- **What is being asked**
Nothing but the lines from the first line of the entries through the line with "This screenshot has height=630, width=781." should appear in the answer, transcribed exactly and free of pictures.

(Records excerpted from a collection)
+===+
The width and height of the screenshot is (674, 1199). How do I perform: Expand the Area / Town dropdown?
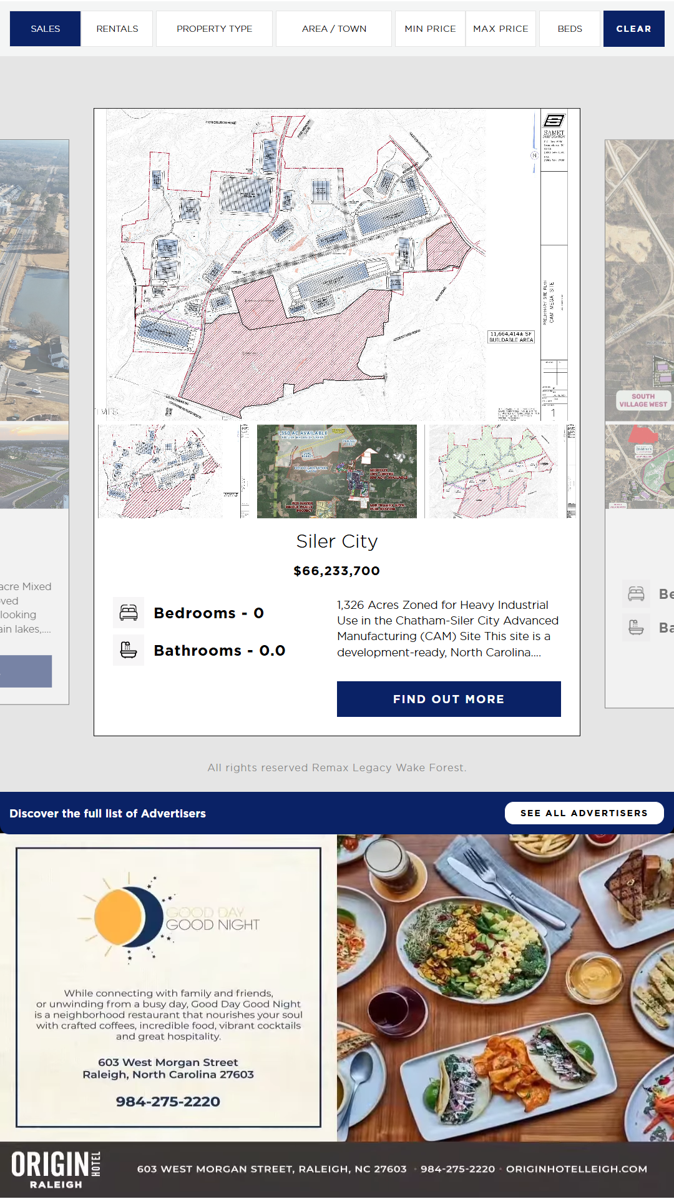(x=334, y=29)
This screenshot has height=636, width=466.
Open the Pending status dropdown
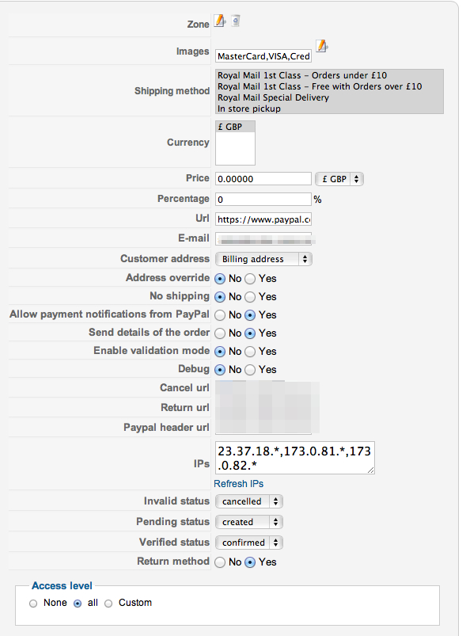249,522
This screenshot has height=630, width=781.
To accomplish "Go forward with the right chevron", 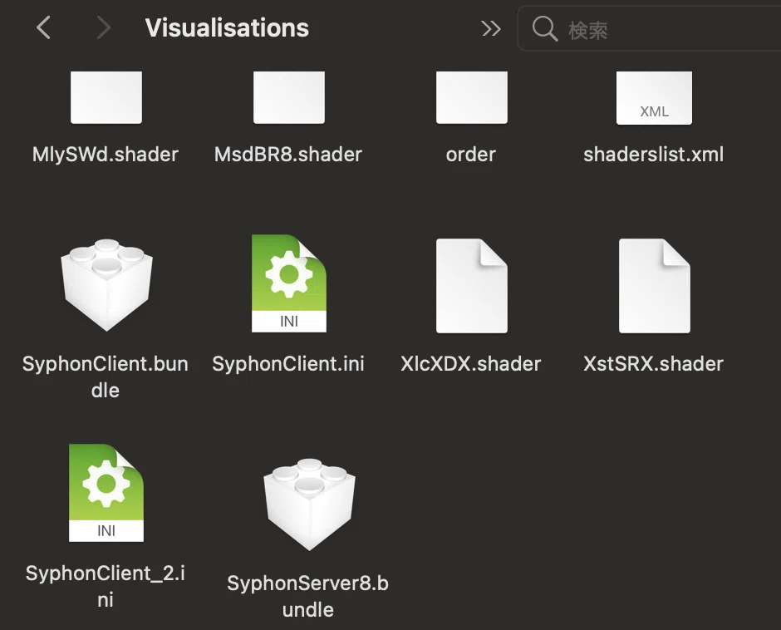I will coord(103,27).
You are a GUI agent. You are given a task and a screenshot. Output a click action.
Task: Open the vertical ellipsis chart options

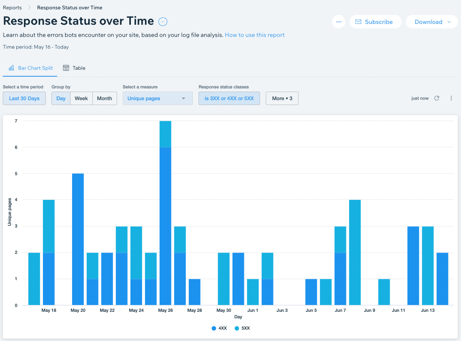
+===+
- **Response for this exercise**
The width and height of the screenshot is (674, 1199). How do I perform: Expand the Area / Town dropdown?
(x=334, y=29)
This screenshot has height=636, width=466.
Open the Pending status dropdown
249,522
This screenshot has height=630, width=781.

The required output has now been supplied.